Honestly, I don’t feel any less about that 100 kilometre accomplishment even though it ended in a stay at the hospital. The hospital was about the best thing that could have happened. Sure they came around every few hours to stick needles in me but I slept. That first night I was racked with the worst hiccups I’ve ever experienced but they pumped me full of enough anti-nausea medicine that I did not throw up again. They hung bag after bag of IV fluids and kept a close eye on my sodium, potassium, “CK-protein” and other levels. Sure I had to get up every hour to pee but for the first day someone was there to unplug me and help me wheel the IV stand to the restroom. I was admitted Sunday evening. By Monday evening I was unhooking myself and getting in and out of bed unassisted. By Tuesday I was writing this post and feeling amazing. At least comparatively.
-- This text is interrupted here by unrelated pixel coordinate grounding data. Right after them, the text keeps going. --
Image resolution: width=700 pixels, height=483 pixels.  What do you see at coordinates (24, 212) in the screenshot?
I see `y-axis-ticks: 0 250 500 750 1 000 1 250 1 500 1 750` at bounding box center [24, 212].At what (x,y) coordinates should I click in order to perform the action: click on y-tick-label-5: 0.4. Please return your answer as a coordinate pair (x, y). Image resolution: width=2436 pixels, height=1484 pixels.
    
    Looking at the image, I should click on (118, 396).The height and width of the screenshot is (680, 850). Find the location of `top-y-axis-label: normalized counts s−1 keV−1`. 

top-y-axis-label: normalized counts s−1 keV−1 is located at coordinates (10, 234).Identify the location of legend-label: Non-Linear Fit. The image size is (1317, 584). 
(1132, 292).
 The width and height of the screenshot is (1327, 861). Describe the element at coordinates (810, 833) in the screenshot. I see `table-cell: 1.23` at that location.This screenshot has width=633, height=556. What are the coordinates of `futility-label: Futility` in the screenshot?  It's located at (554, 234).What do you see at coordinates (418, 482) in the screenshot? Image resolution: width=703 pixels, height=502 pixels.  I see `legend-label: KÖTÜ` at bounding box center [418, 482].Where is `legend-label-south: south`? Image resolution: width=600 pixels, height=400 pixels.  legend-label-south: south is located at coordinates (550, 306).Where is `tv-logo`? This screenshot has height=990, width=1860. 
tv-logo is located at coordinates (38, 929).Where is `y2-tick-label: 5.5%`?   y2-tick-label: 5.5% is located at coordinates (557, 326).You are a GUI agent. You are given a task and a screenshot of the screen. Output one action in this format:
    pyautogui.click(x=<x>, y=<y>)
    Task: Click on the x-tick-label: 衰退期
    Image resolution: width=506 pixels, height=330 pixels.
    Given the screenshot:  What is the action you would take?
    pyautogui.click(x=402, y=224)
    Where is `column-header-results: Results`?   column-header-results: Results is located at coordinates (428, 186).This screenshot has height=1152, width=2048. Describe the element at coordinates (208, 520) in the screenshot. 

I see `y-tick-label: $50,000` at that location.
The doctors seemed to think my situation was concerning. They put me through a few tests including an EKG. My heart rate was concerning for me, resting in the 70s when it ought to be in the high 40s. There was some concern about a high “T wave” but in the end everything checked out. In fact, I checked out of the hospital Tuesday evening and Lisa and I headed into Salt Lake City to dinner with an old mission companion. I felt like I’d just been raised from the dead. I’m sure my family will never let me live this down. Most of them have promised to kick my butt when they next see me. I’m not too concerned.

So what have I learned? I’m not sure I know yet. There is the obvious: clearly I need to spend more time and effort on my preparation for these things, my mind is capable of killing me and I’m happy to be alive. Jeremy finished his race in just over 16 hours. I was about 2 hours behind him. The apprentice has truly become the master. What I’ve really been reminded of through this whole thing… how much I love my wife. She cried for just a moment in the hospital and it struck me how meaningless it’d all be without her.